§ **Teks yang Diberikan**:
Opini Oleh: Muhammad Intania, SH
(Advokat & Pengamat Sosial Politik)
Petuah Minangkabau sudah menyebutkan, “sawah bapamatang, ladang bamintalak”. Artinya, ada batas antara suatu tempat dengan tempat lain. Kini, petuah itu sepertinya kurang dihiraukan. Mengapa?
Pemerintah Kabupaten Tanah Datar melalui surat No. 500.12.18.1 / 947 / Kominfo-2023 tanggal 29 Desember 2023 pada poin 2 (dua) menyampaikan bahwa Pemkab Tanah Datar BELUM MELAKUKAN penegasan dan penetapan batas nagari pada wilayah nagari sebagaimana dimaksud dalam Permendagri Nomor 45 Tahun 2016 sehingga kondisi yang ada di Nagari adalah kondisi apa yang ada saat ini.
Ketiadaan belum melakukan upaya untuk melaksanakan Permendagri No. 45 Tahun 2016 yang sudah dikeluarkan dan disahkan sejak pertengahan tahun 2016 tersebut (sudah berjalan 6,5 tahun lebih) tentu saja menjadi pertanyaan besar bagi kalangan intelektual, ninik mamak, lembaga adat dan pemerhati sosial politik di Luhak Nan Tuo ini. Ada apa ini? Kenapa seolah didiamkan? Padahal ada banyak sengketa wilayah Kabupaten Tanah Datar seperti sengketa wilayah batas nagari antara Nagari Malalo dengan Nagari Sumpur, sengketa wilayah nagari Simawang dengan nagari di kabupaten Solok, sengketa tapal batas Lintau dengan Lipat Kain, Provinsi Riau, dll.
Kenapa hal ini tidak menjadi atensi Kepala Daerah? Apa Kepala Daerah tidak menganggap penting, atau anak buahnya yang tidak memberitahukan kepada Kepala Daerah bahwa ada Permendagri yang harus ditindaklanjuti dan diselesaikan sesegera mungkin. Kemana fungsi pengawasan Pimpinan DPRD Tanah Datar selama ini?
Padahal jika Bupati paham, sudah jelas pedoman yang diberikan Permendagri tersebut. Bahkan sudah diberi pedoman tentang tata cara pembentukan Tim Penetapan dan Penegasan Batas Nagari (Tim PPB Nagari) tingkat kabupaten yang diketuai oleh Bupati / Wakil Bupati (Pasal 7), tata cara penetapan, penegasan dan pengesahan batas nagari (Bab V), hingga pendanaan yang bisa bersumber dari APBD Kabupaten (Pasal 22 butir c).
“Alih alih sibuk pencitraan untuk Pileg dan Pilkada 2024, jadi seolah “tutup mata” dengan tugas krusial yang harus diselesaikan dalam rangka kewajiban daerah untuk melaksanakan peraturan yang lebih tinggi. Atau “pura pura lupa” saja selama publik tidak mengkritik pemerintah?” gumam Wan Labai penuh tanda tanya.

§ **Daftar Tugas**:
A. Ringkaslah opini tentang batas nagari di Tanah Datar di atas dalam dua kalimat.
B. Lanjutkan opini tentang batas nagari di Tanah Datar di atas, mulai setelah kalimat terakhirnya.

§ **Bagian Data**:
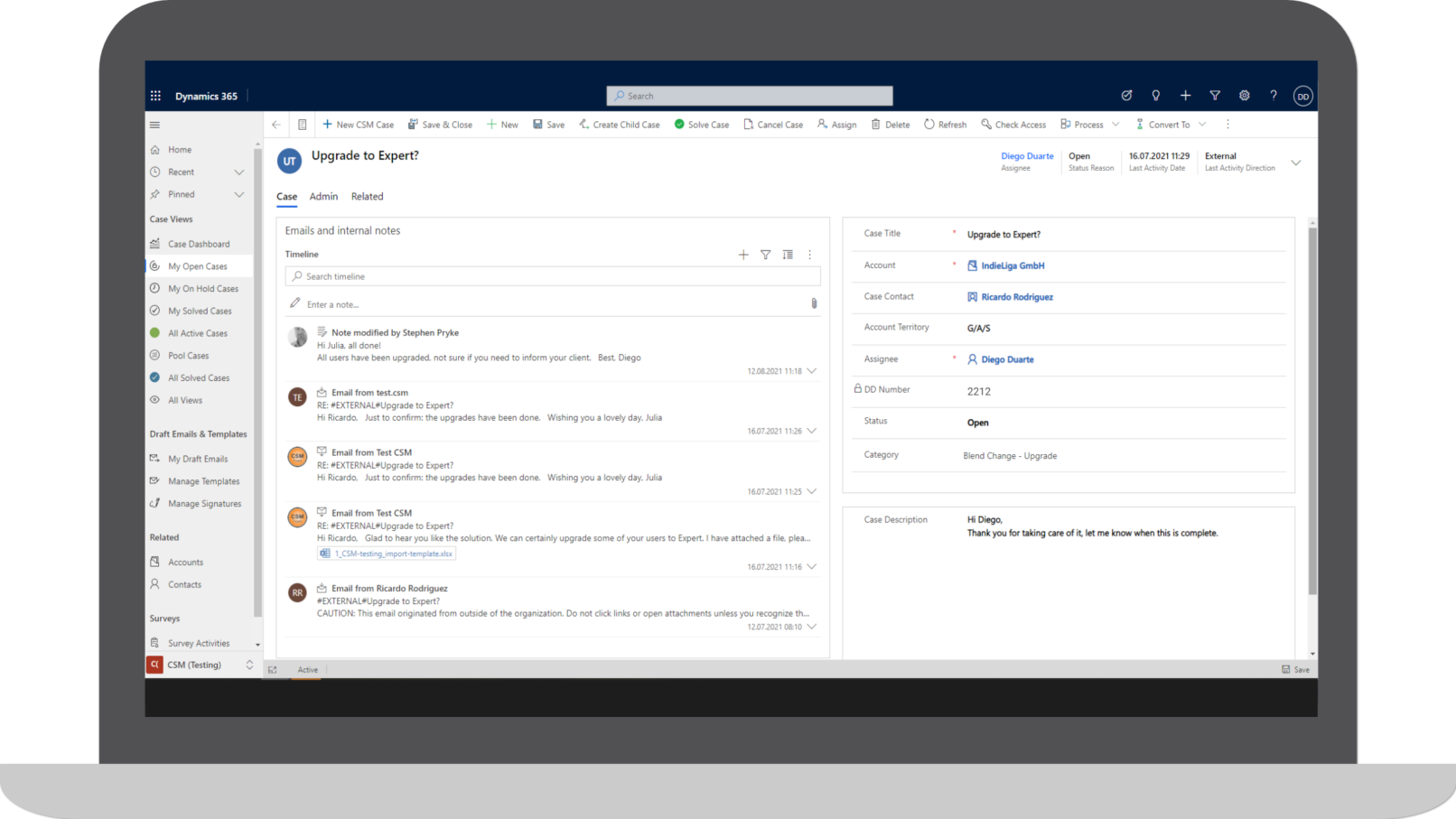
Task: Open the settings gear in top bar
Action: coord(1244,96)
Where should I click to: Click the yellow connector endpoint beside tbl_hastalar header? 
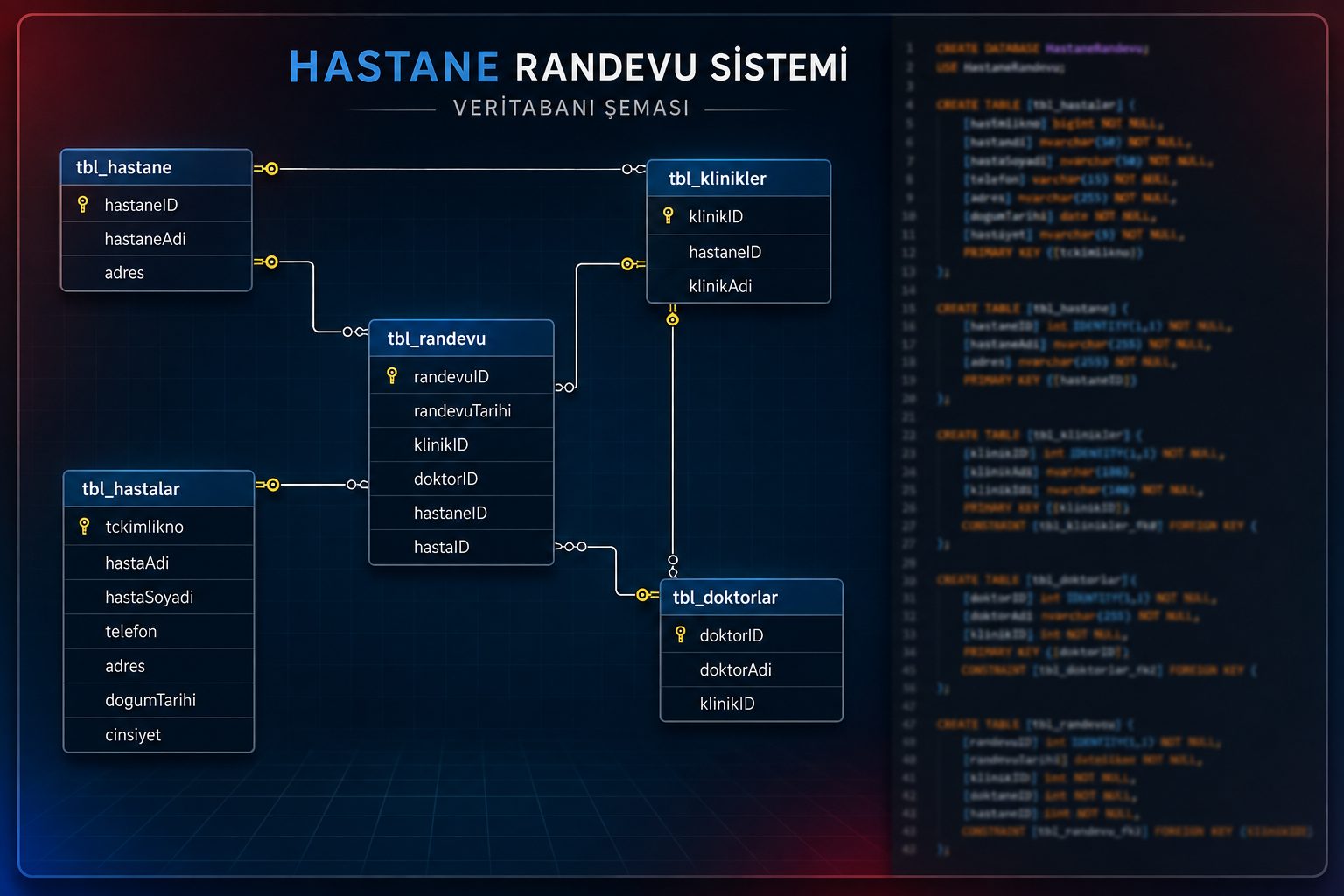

§ **Hasil Pengerjaan**:
A. Melalui surat tanggal 29 Desember 2023, Pemerintah Kabupaten Tanah Datar menyatakan belum melakukan penegasan dan penetapan batas nagari sebagaimana dimaksud dalam Permendagri Nomor 45 Tahun 2016, padahal ada banyak sengketa wilayah, seperti antara Nagari Malalo dan Nagari Sumpur. Penulis mempertanyakan perhatian Kepala Daerah dan fungsi pengawasan Pimpinan DPRD Tanah Datar, padahal Permendagri tersebut sudah memberi pedoman yang jelas, mulai dari pembentukan Tim PPB Nagari dan tata cara penetapan batas hingga pendanaan dari APBD Kabupaten.

B.
Percepatan penyelesaian batas nagari harus ditangani sesegera mungkin karena menyangkut kewajiban pemerintah daerah untuk merealisasikan amanat Permendagri. Selain itu, batas nagari memiliki kaitan dengan kewenangan nagari itu sendiri, baik menyangkut administrasi nagari, luas nagari, potensi nagari, fasilitas yang dimiliki nagari, dan harga diri anak nagari itu sendiri. Selain itu juga menyangkut optimalisasi penggunaan Anggaran Pendapatan dan Belanja Nagari (APBNag) dan banyak kaitan lainnya seperti wacana untuk pemekaran nagari.
Jadi isu penegasan dan penetapan batas nagari ini merupakan isu yang sensitif karena menyangkut harkat dan martabat para ninik mamak / penghulu, paga kaum, bundo kandung dan lain lain antar masing masing nagari. Apa jadinya jika wilayah ulayat suatu nagari A misalnya, masuk kedalam wilayah administrasi nagari B? Tentu akan bisa memicu sengketa / konflik horizontal nantinya.
Contoh: Pengurusan tanah yang berada di wilayah ulayat Nagari Pagaruyung (Kec. Tanjung Emas) tapi secara administrasi pemerintahan berada dalam wilayah administrasi Nagari Baringin (Kec. Lima Kaum). Padahal diketahui bersama bahwa hal hal berkenaan dengan adat, maka berlakulah ketentuan hukum adat salingka nagari. Jadi, jika ada masyarakat Nagari Pagaruyung yang tanahnya berada dalam wilayah ulayat nagari Pagaruyung, maka sudah seharusnya mengurus hal hal berkenaan pertanahnya di KAN Pagaruyung.
Ketidakpedulian atau ketidakseriusan Pemkab Tanah Datar mengabaikan penetapan batas nagari ini akan menjadi tanggung jawab Pemkab Tanah Datar bilamana nanti banyak muncul sengketa akibat “menetapkan area abu abu” dan ketidak- transparanan Pemkab Tanah Datar menunjukan bukti yuridis berkenaan penegasan dan penetapan batas nagari dan batas wilayah ulayat nagari (wilayah kesatuan masyarakat adat nagari). Tentu semua bisa menimbulkan gesekan dan berpotensi terjadi konflik horizontal antar masyarakat nagari bila tidak ditangani secara serius dan professional oleh Pemerintah Nagari, Pemerintah Kecamatan dan Pemerintah Kabupaten.
Pengertian Wilayah Ulayat Nagari TIDAK SAMA dengan Tanah Ulayat Nagari. Wilayah Ulayat Nagari lebih menitik beratkan pada batas teritori berlakunya hukum adat / kewenangan hukum adat di nagari tersebut. Kewenangannya mutlak berada di tangan para pemangku adat di Nagari tersebut dan tidak bisa diintervensi oleh perangkat adat nagari lain. Maka dikenallah istilah Adat Salingka Nagari yang berlaku untuk masyarakat hukum adat di nagari tersebut.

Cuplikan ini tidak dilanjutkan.